O drible da vaca
- Onda Esportiva
- 2 de abr. de 2020
- 2 min de leitura
por Glauco Keller

O futebol, o esporte mais praticado no mundo, é formado por jogadas espetaculares, fruto da habilidade e criatividade dos jogadores que as executam. Muitas delas acabam sendo batizadas pelos torcedores com nomes criativos e singulares, baseados em situações do cotidiano que se assemelham ao lance executado.
O drible é um termo brasileiro – destaque-se, não português – para o termo dribble que em inglês significa pingar de um lado e de outro. Os antigos speakers passaram a designar o termo como enganar ou fingir e surgiu, assim, verbo de primeira conjugação driblar, em português.
É nele que o verdadeiro craque demonstra toda sua arte e habilidade com a bola nos pés, é a jogada que mais recebe adjetivos e, infelizmente, mais condenações também, afinal, hoje em dia qualquer jogada mais bonita é definida como afronta ou ofensa ao adversário. Estou convencido de que Garrincha não jogaria no futebol atual. Não por sua habilidade e seus dribles, mas, justamente, por eles. Ironias da evolução do futebol.
Mas falando em nomenclatura, podemos citar como exemplos bastante conhecidos: “elástico” criado por um japonês – acredite – mas, eternizado por Rivelino e, mais recentemente, a “pedalada”, eternizada por Robinho e muito usada por Neymar e Dentinho. Já outro drible, dos mais inusitados e conhecidos no vocabulário da bola, é o famoso “drible da vaca”.
Mas como surgiu essa jogada sensacional, na qual o jogador joga a bola por um lado do marcador e pega do outro?
Quando Charles Miller trouxe o futebol para o Brasil, em 1894, esse esporte era praticado basicamente nas cidades. Entretanto, logo se tornou uma paixão nacional e campos foram surgindo nos mais distantes lugares. Lembro que na minha adolescência e durante grande parte da idade adulta calejei minhas canelas jogando em várias fazendas da região pelo time da Belco, cujo técnico e bebedor principal era o meu amigo Edwin, irmão do radialista Antonio Carlos Tucura. Depois, sob o comando do técnico Reginaldo Nanni – único técnico formado em química e física que existe no futebol mundial – passei a integrar o elenco do digníssimo Juventus de Vila Prado e a continuei com as canelas roxas.
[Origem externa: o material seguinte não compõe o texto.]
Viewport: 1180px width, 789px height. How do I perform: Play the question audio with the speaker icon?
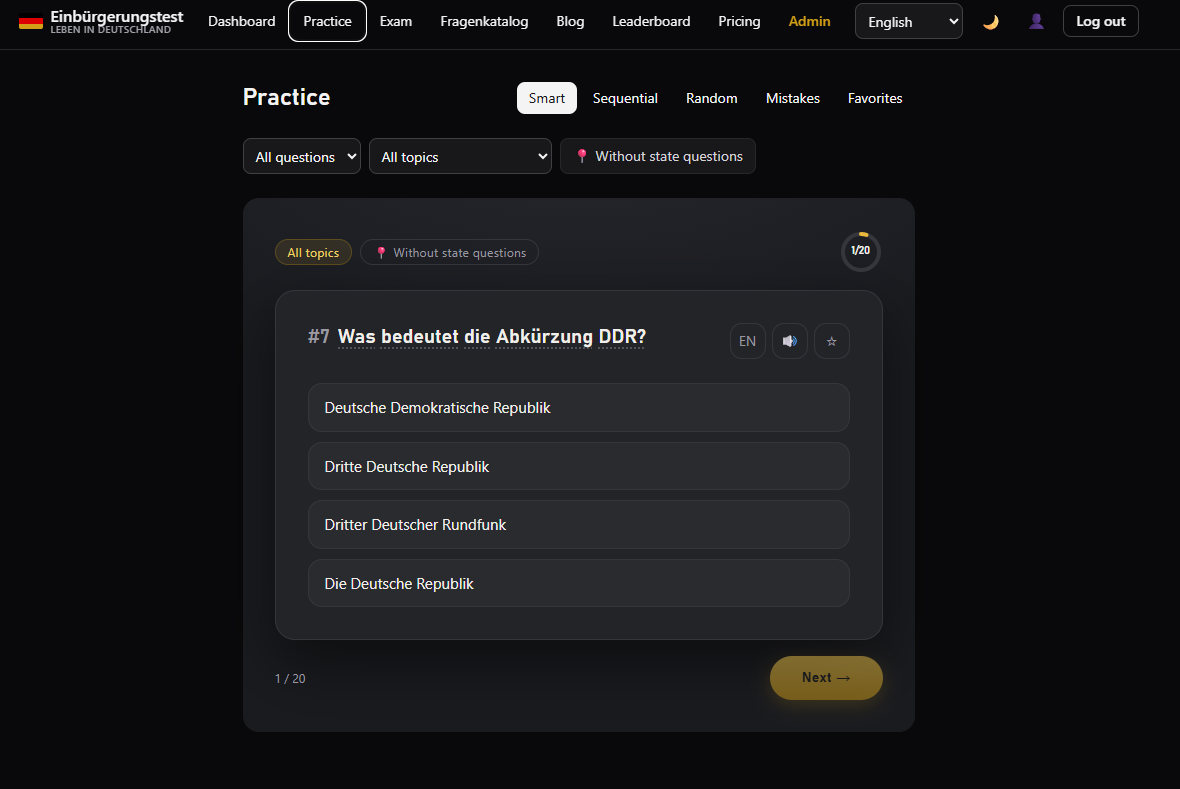(789, 341)
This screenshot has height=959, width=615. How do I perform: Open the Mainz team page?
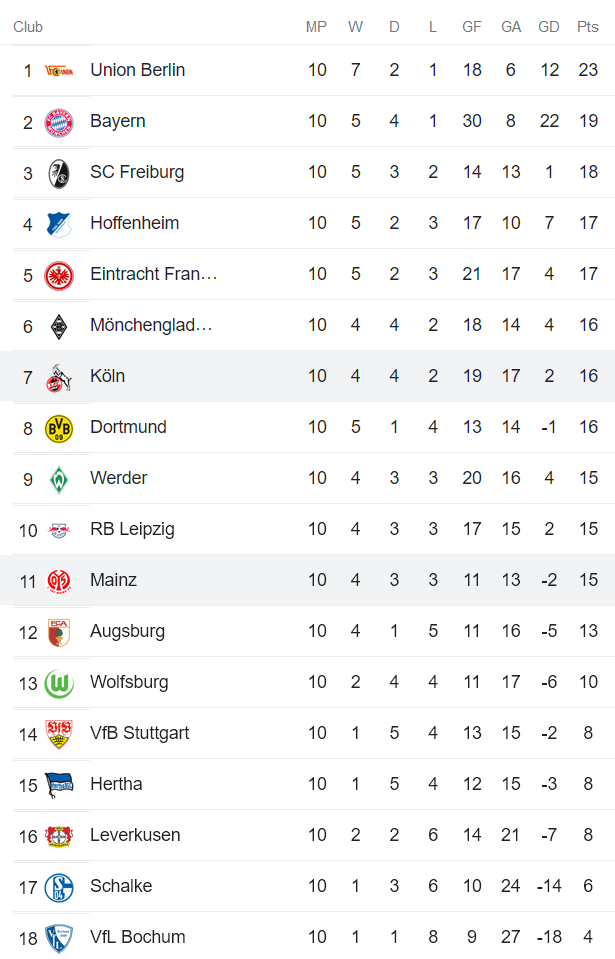point(112,580)
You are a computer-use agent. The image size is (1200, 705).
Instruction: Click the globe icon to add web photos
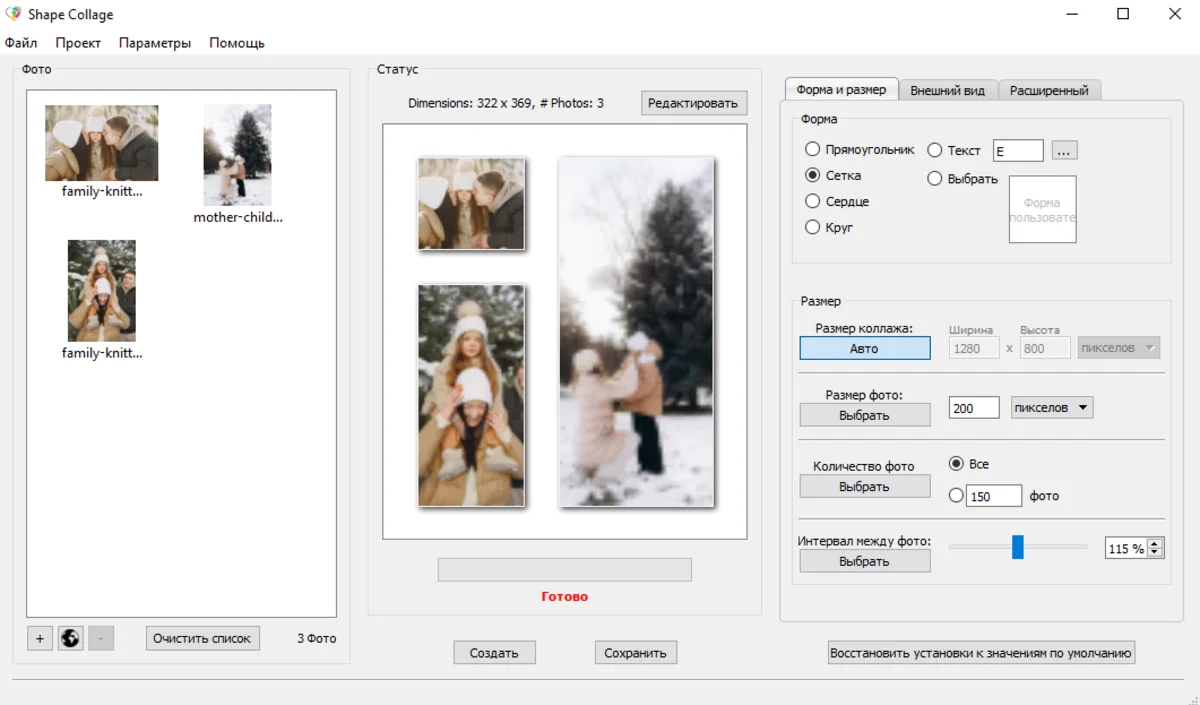(x=70, y=638)
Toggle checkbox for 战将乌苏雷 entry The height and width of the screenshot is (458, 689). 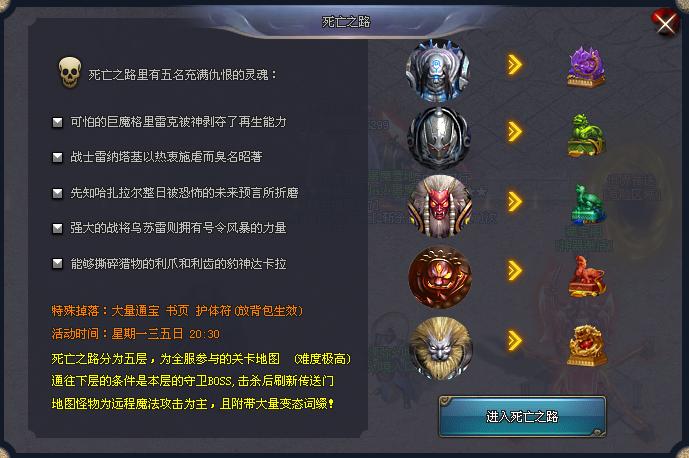click(x=58, y=228)
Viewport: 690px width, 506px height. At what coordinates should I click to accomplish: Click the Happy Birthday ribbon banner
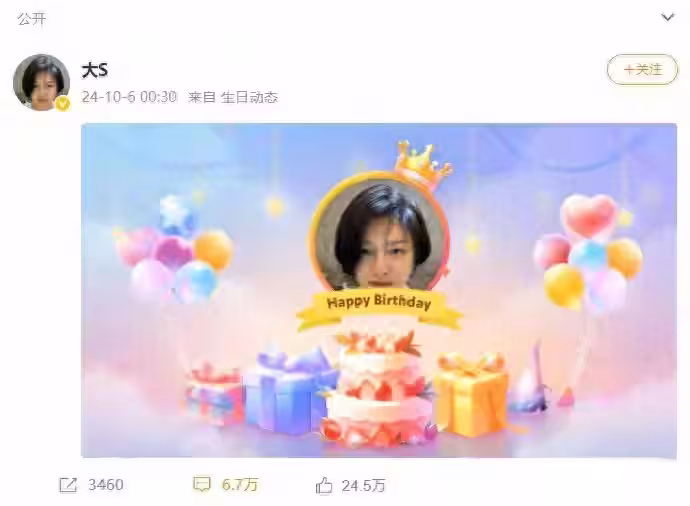379,309
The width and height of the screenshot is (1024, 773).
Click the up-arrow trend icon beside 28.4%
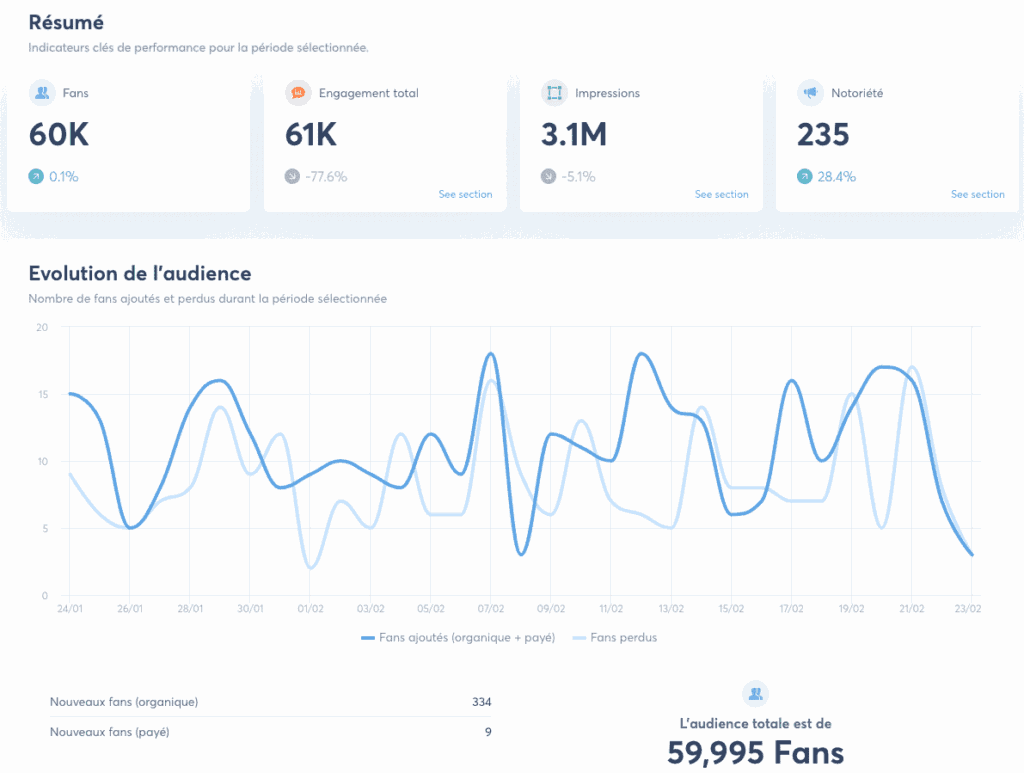point(804,177)
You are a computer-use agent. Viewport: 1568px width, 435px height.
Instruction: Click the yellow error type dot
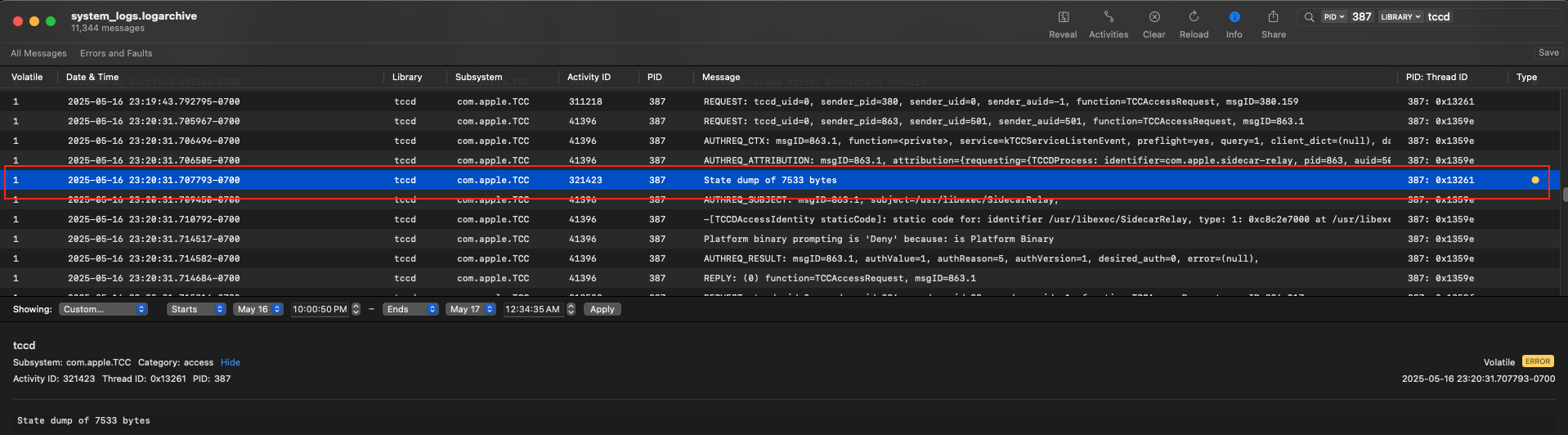[1534, 180]
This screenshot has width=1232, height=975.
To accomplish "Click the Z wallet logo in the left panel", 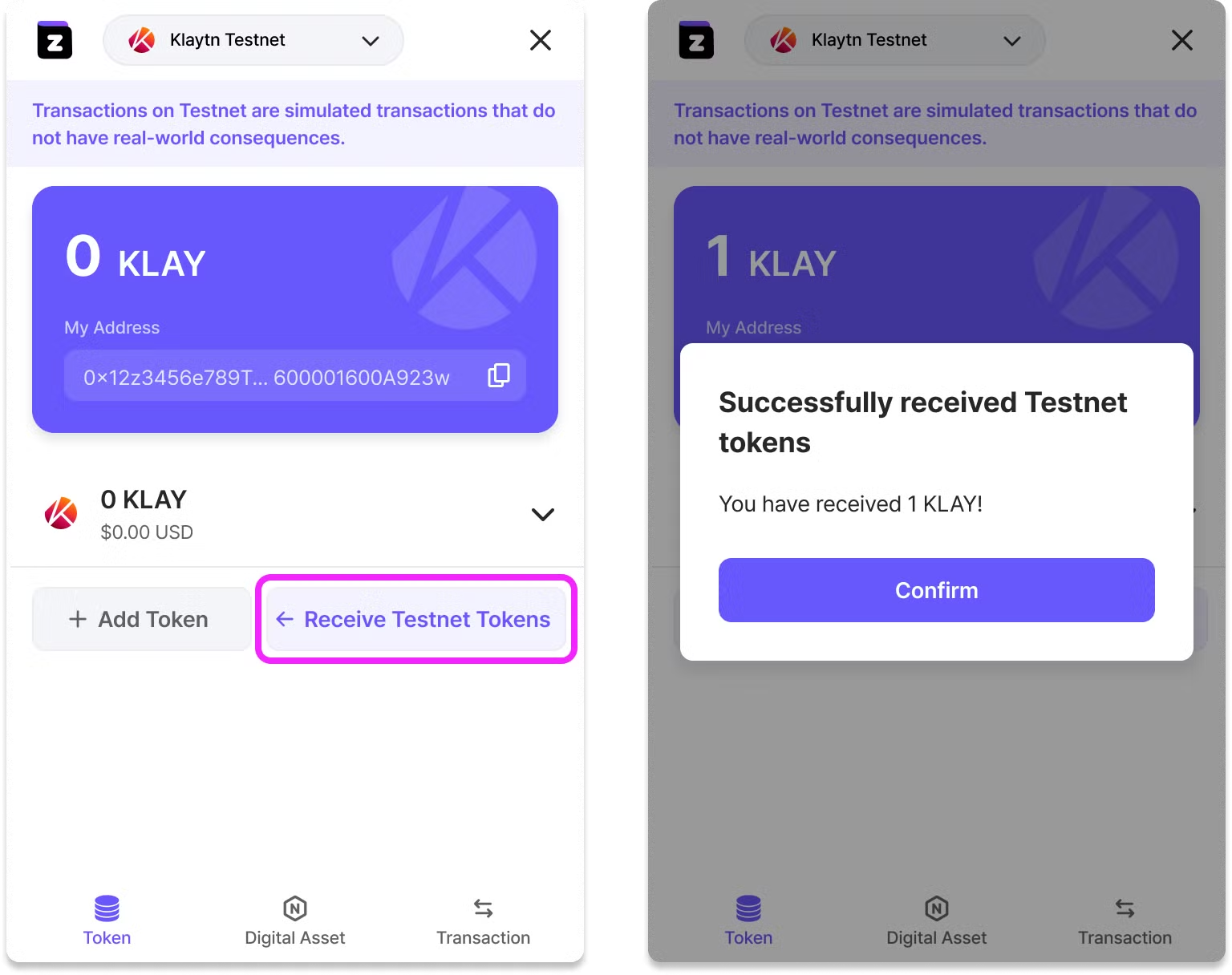I will point(55,40).
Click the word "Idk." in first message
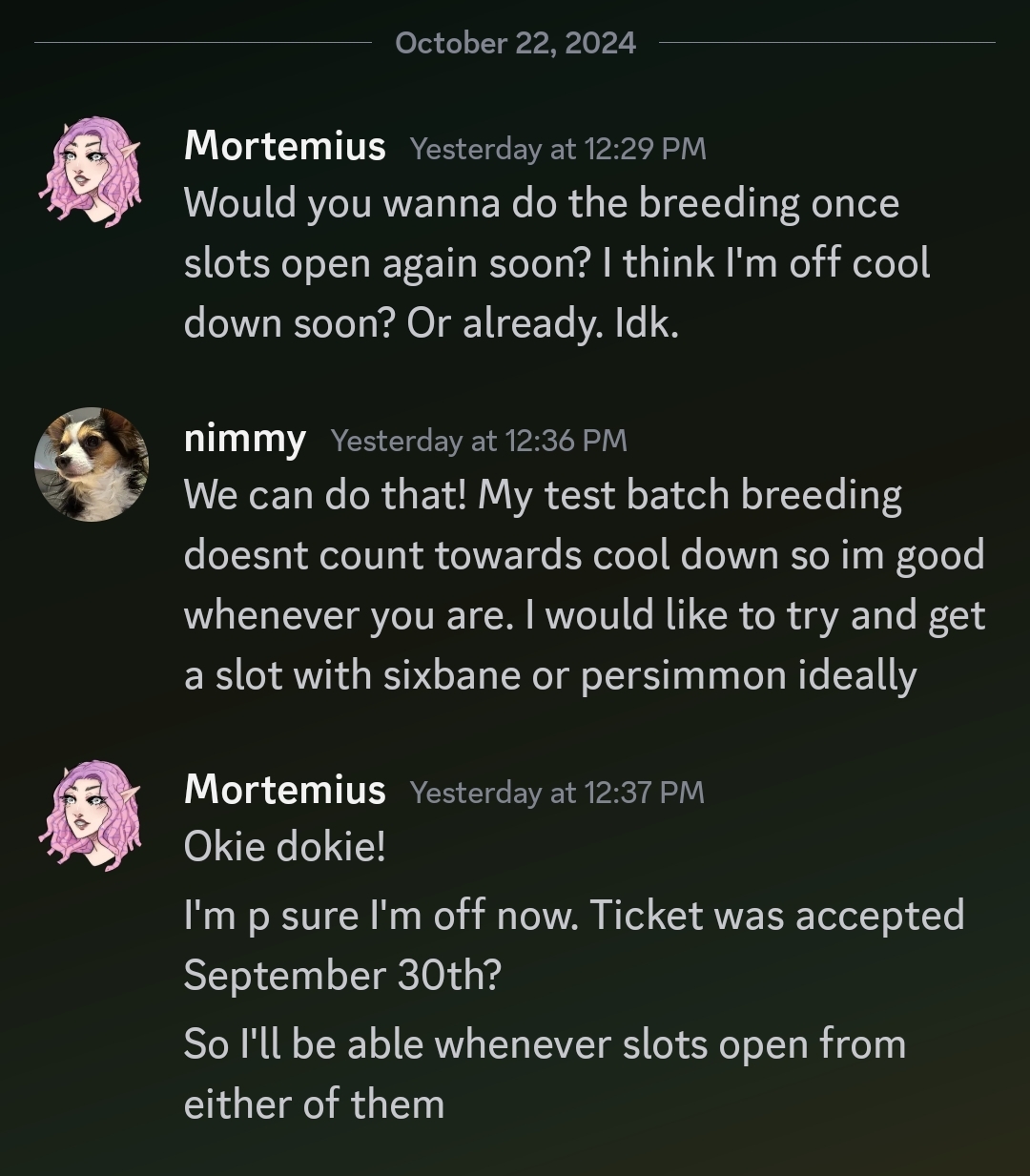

Nas fazendas onde jogávamos, o drible da vaca não aparecia muito, devido a qualidade técnica dos jogadores, mas ironicamente foi em uma fazenda que o termo surgiu. No meio rural muitos desses campos eram construídos ou improvisados à beira dos pastos ou currais das fazendas. Por isso, era comum durante os jogos o campo ser invadido por vacas furiosas, estimuladas pelas camisas multicoloridas dos jogadores.
Os atletas mais habilidosos, para não perder a bola e também para se livrar das vacas que vinham em sua direção, jogavam a bola por um lado e a pegavam do outro. E era uma festa para a torcida. A “jogada”, então, foi se popularizando e acabou chegando aos jogos oficiais. Assim, quando o jogador se livra do marcador utilizando esse mesmo artifício, está aplicando, na linguagem do futebol, o inusitado e divertido “drible da vaca”.
*Texto publicado originalmente no Jornal Primeira Página em novembro de 2010.